Что сделать:
1) Ответьте по фрагменту об эросе на три вопроса:
(a) Сколько ступеней, согласно фрагменту, на самом деле в строении этой сферы?
(b) Как во фрагменте определена любовь?
(c) Почему, по фрагменту, животные не знают эротики?
2) Продолжите фрагмент об эросе, начав сразу после его последнего предложения.

Приведённый фрагмент:
-=-=-

Но что же, в таком случае, ведьмовство?..
Аллен Гринфильд,
авторский перевод с английского
В размышлениях об эросе обычно выделяется два уровня: секс - и эрос, или пол - и любовь. Например, Николай Бердяев пишет: "Мне всегда думалось, что нужно делать различие между эросом и сексом, любовью-эросом и физиологической жизнью пола". ("Самопознание", гл. 2; цит. по: Н.А. Бердяев. Эрос и личность. Философия пола и любви. М.: Прометей, 1989, с. 135). На самом деле, строение этой сферы не двух-, а трехступенчато. Эротика составляет особый, средний уровень межличностных отношений, который нужно отличать и от сексуальности, и от любви.
Пол - размножение вида посредством сочетающихся индивидов. Эротика - смертность индивида и его стремление стать всем для себя.
Любовь - бессмертие индивида и его способность стать всем для другого.
По словам Жоржа Батая, "эротизм ей (обезьяне) неведом как раз постольку, поскольку ей недостает знания смерти. И напротив, из-за того, что мы люди, из-за того, что мы живем в тревожном ожидании смерти, мы и знаем ожесточенное, отчаянное, буйное насилие эротизма... Эротизм отличается от животной сексуальной импульсивности тем, что он в принципе, так же, как и труд, есть сознательное преследование цели; эротизм есть сознательное искание сладострастия" (Слезы Эроса// Танатография Эроса. Жорж Батай и французская мысль середины XX века. СПб: МИФРИЛ, 1994, с. 278, 282).
Животные не знают эротики, потому что не знают о своей смертности и не пытаются вобрать как можно больше наслаждения в краткий промежуток жизни. Человек, в отличие от животных, "и жить торопится, и чувствовать спешит". Эротика - это интенсивное, многократно усиленное переживание того, что случается в сексе. Эротика исходит из ощущения своего смертного "я", которое пытается продлить наслаждение, превзойти функцию совокупления, присвоить себе то, что принадлежит роду. Соитие уже не служит инстинкту размножения, но множится само по себе, продлевает себя для себя.

-=-=-

Исходные данные:
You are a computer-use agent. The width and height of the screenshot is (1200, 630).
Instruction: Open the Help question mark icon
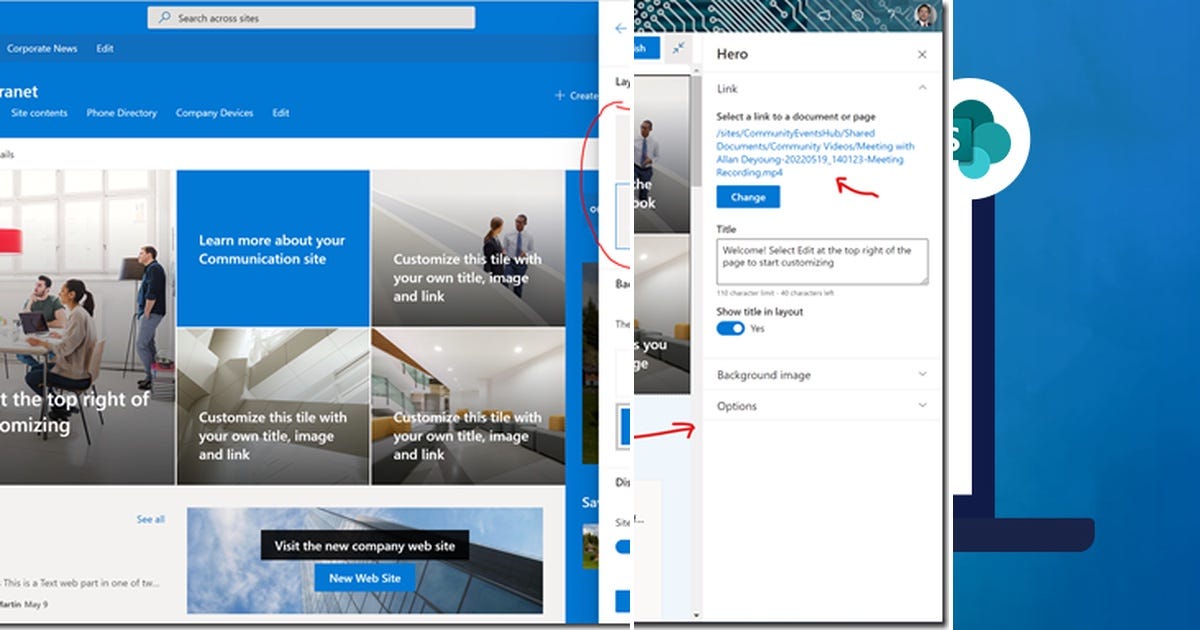[892, 14]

-=-=-

Ответы к заданиям:
1)
(a) Три: строение этой сферы не двух-, а трехступенчато.
(b) Любовь — бессмертие индивида и его способность стать всем для другого.
(c) Они не знают о своей смертности и не пытаются вобрать как можно больше наслаждения в краткий промежуток жизни.

2)
Таким образом, величайшее наслаждение даруется нам нашей смертностью и актом воспроизводства себя в других, который мы превращаем в акт воспроизводства самого наслаждения. Влечение затормаживается, половой акт отдаляется и продлевается, нагота покрывается, создается множество запретов, в свою очередь порождающих соблазны. Так вырастает область эротики, в которой сексуальная разрядка отсрочивается и уступает место многоступенчатой игре наслаждения, одевания и раздевания, сближения и остранения. Сознание своей смертности усиливает эротическую напряженность: влечение становится круче, отчаяннее, тела сильнее сплетаются, глубже проникают друг в друга на границе грядущего небытия. Кажется, что цепляясь или впиваясь друг в друга, они смогут удержаться на краю этой бездны. Таков предел эротической одержимости, подстегнутой ужасом конца.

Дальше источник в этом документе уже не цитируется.